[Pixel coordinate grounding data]
+ + + +
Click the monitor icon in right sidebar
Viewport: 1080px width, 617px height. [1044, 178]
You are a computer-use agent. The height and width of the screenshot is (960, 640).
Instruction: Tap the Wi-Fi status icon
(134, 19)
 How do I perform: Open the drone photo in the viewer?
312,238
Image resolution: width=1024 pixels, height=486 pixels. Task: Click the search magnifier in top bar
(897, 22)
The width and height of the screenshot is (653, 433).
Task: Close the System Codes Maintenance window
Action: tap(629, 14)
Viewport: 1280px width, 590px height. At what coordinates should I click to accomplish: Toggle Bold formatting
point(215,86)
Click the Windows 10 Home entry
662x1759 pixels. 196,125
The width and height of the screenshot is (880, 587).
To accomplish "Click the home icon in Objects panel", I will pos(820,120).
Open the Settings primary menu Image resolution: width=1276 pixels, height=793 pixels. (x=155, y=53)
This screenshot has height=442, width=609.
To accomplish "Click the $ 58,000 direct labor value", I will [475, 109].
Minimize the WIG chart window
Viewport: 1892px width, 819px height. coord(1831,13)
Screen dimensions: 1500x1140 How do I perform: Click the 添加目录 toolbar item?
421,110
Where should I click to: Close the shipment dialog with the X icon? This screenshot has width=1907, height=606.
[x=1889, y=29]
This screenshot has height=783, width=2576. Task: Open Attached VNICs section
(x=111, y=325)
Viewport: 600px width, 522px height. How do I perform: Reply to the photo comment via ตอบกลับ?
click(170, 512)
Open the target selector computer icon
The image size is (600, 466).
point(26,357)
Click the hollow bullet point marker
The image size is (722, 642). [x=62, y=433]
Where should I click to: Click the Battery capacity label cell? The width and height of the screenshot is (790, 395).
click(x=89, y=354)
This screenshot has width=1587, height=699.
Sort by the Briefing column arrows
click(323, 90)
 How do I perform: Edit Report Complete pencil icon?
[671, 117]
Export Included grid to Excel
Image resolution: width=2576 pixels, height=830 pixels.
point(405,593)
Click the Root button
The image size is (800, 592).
+ + + +
#### EXERCISE BRIEF
Look through the entries and find each line that has the string "computer". Copy those lines.

#### RESPONSE
You are a computer-use agent. The height and width of the screenshot is (960, 640).
Open the target selector computer icon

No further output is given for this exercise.